Media Penjernih Pemikiran Umat

Sabtu, 09 Maret 2019

Polemik Istilah Kafir


Polemik Istilah Kafir

Banjar, CNN Indonesia -- Musyawarah Nasional Alim Ulama dan Konferensi Besar Nahdlatul Ulama (NU) menyarankan agar Warga Negara Indonesia yang beragama non-Muslim tak lagi disebut sebagai kafir. Kata kafir dianggap mengandung unsur kekerasan teologis.

"Karena itu para kiai menghormati untuk tidak gunakan kata kafir tetapi muwathinun atau warga negara, dengan begitu status mereka setara dengan WN yang lain," kata Pimpinan Sidang Komisi Bahtsul Masail Maudluiyyah, Abdul Moqsith Ghazali, di Pondok Pesantren Miftahul Huda Al-Azhar, Banjar, Jawa Barat, Kamis (28/2).

Pembahasan tersebut dilakukan dalam Sidang Komisi Bahtsul Masail Maudluiyyah, Munas Alim Ulama dan Konbes NU. Moqsith mengatakan saran melarang menyebut WNI non-muslim bukan untuk menghapus istilah kafir dalam Alquran maupun hadis. Menurut Moqsith, keputusan sidang komisi tersebut merupakan sikap teologis NU terhadap kondisi saat ini.

Ia menyatakan masih banyak masyarakat yang menyematkan label diskriminatif pada sebagian kelompok WNI, baik yang beragama Islam maupun non-Muslim. "Memberikan label kafir kepada WNI yang ikut merancang desain negara Indonesia rasanya tidak cukup bijaksana," ujarnya.

Pada belakangan ini ada wacana yang dihembuskan cukup masif, bahwa sesuai dari kutipan berita diatas:

“Non-muslim tidak boleh dipanggil kafir”

Mereka beralasan bawa kata-kata “kafir” adalah kata-kata yang kasar dan menunjukkan intoleransi. Tentu pendapat ini TIDAK BENAR dan PERLU DILURUSKAN.

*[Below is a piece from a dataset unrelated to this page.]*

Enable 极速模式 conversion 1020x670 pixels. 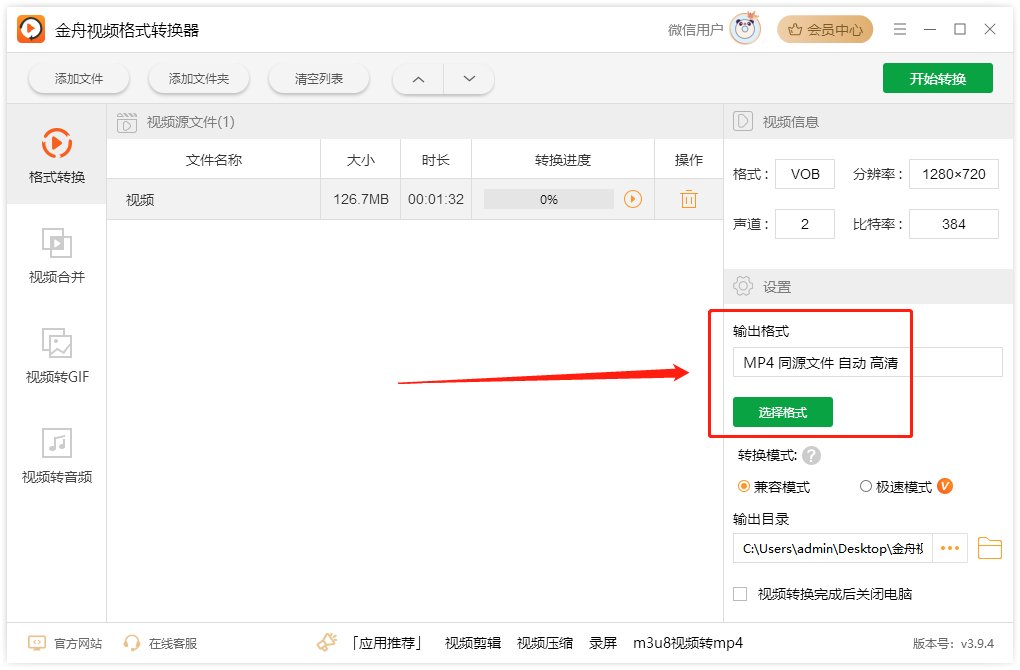[x=864, y=487]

Sebagai orang indonesia kita perlu kembali pada pengertian “kafir” pada KBBI (Kamus Besar Bahasa Indonesia):

“Kafir: Orang yang tidak beriman kepada Allah dan Rasul-Nya”

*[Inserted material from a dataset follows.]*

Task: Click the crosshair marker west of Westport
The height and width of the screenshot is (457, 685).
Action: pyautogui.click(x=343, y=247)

Jadi, sangat tepat apabila kita katakan dan kita sebut non-muslim dengan sebutan “kafir”

Sebuah ungkapan yang bijak:
.
لِكُلِّ مَقَامٍ مَقَال
“Setiap tempat ada ucapan yang layak”

Tentu kita TIDAK memanggil orang yang tidak beriman atau non-muslim dengan panggilan seperti ini:
“Hai kafir, mau ke mana?”
“Perkenalkan ini tetanggaku yg kafir”

Tentu kata-kata “kafir” kita posisikan sesuai dengan tempatnya, BUKAN DIHAPUS ATAU TIDAK DIGUNAKAN SAMA SEKALI dengan alasan perasaan semata atau alasan yang dibuat-buat.

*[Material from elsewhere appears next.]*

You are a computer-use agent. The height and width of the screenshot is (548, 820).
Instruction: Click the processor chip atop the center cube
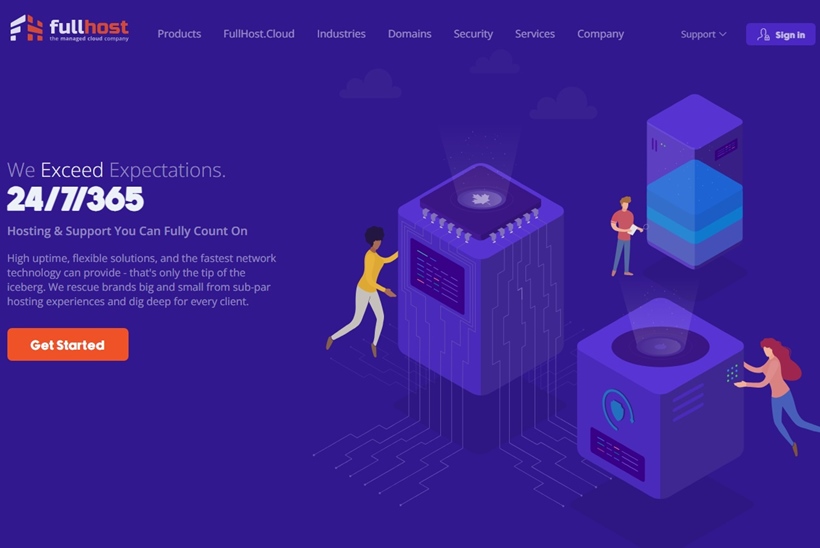479,199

Menghapus atau tidak menggunakan kata-kata kafir bertentangan dengan aqidah dasar Islam. Agama Islam adalah agama yang tegas dan tidak abu-abu. Salah satu aqidah Islam adalah mengkafirkan orang kafir dan menyebut mereka dengan “kafir”, sebagaimana Allah Ta’ala menyebut mereka langsung dalam Al-Quran,

لَقَدْ كَفَرَ الَّذِينَ قَالُوا إِنَّ اللَّهَ هُوَ الْمَسِيحُ ابْنُ مَرْيَمَ وَقَالَ الْمَسِيحُ يَا بَنِي إِسْرَائِيلَ اعْبُدُوا اللَّهَ رَبِّي وَرَبَّكُمْ إِنَّهُ مَنْ يُشْرِكْ بِاللَّهِ فَقَدْ حَرَّمَ اللَّهُ عَلَيْهِ الْجَنَّةَ وَمَأْوَاهُ النَّارُ وَمَا لِلظَّالِمِينَ مِنْ أَنْصَارٍ
Sesungguhnya TELAH KAFIRLAH orang-orang yang berkata: “Sesungguhnya Allah ialah Al Masih putera Maryam”, padahal Al Masih berkata: “Hai Bani Israil, sembahlah Allah, Rabbku dan juga Rabbmu”. Sesungguhnya orang yang mempersekutukan Allah, maka pasti Allah mengharamkan kepadanya surga, dan tempatnya ialah neraka, tidaklah ada bagi orang-orang zalim itu seorang penolongpun. (QS. Al-Maaidah: 72)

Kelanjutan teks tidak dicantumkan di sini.